Almost 16% of the 155 single-site and multisite community chief financial officers who responded to the survey indicated that their communities have had to limit admissions in the past year because of worker shortages, and 53% indicated that they have used temporary employment agencies to fill direct care staff position vacancies. The vacancy rate for direct care staff positions averaged 11% and ranged from 0% to more than 35%, according to the CFOs. The average turnover among direct care staff was approximately 30%.

Other ways that senior living communities are recruiting and retaining staff, according to the CFOs, include:

  • Working with educational institutions to educate students about careers.
  • Hosting or attending job fairs.
  • Offering sign-on and referral bonuses and other financial incentives.
  • Increasing compensation for CNAs and RNs to be more competitive with hospitals.
  • Training current staff members to move into nursing positions.
  • Providing financial assistance for current employees who wish to pursue careers in nursing.
  • Paying a pool of CNAs and RNs increased compensation to fill open shifts as needed.
  • Maintaining staff-to-resident ratios that are attractive to potential employees and differentiate a community from competing employers.

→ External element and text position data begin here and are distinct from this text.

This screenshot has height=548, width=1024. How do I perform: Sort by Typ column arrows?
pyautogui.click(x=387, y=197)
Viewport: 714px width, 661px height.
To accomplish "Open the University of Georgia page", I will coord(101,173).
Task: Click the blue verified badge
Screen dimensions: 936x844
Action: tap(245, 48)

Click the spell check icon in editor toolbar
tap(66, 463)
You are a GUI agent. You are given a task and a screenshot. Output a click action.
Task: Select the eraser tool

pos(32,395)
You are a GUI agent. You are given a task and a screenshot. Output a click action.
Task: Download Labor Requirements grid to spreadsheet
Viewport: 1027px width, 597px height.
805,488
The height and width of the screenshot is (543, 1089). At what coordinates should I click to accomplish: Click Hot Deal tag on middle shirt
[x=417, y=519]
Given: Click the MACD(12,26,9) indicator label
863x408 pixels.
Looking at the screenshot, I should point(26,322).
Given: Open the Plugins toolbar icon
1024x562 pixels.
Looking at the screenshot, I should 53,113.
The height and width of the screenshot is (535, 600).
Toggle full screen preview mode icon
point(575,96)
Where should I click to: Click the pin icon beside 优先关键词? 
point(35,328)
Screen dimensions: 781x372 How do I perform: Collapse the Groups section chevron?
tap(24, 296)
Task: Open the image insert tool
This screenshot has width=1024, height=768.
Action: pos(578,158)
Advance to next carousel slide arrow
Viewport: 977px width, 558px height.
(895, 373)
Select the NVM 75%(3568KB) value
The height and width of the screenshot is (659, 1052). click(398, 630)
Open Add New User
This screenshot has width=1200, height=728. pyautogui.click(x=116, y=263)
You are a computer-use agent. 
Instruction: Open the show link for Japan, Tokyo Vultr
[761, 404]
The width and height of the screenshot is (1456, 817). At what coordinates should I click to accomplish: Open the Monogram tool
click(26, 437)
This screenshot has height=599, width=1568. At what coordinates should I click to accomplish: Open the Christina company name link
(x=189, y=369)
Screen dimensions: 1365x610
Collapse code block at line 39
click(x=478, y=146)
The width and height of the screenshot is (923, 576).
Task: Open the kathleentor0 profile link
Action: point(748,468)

Worker compensation accounted for 30% to more than 80% of the overall budgets of the communities at which the respondents work.

The Ziegler survey also revealed that CFOs are more worried about the Department of Labor’s overtime rule, set to take effect Dec. 1, than they are minimum wage increases. Approximately 73% of respondents indicated that the overtime rule will have a moderate to significant negative effect on their organizations, whereas approximately 57% said that the minimum wage increases have had a similar negative effect.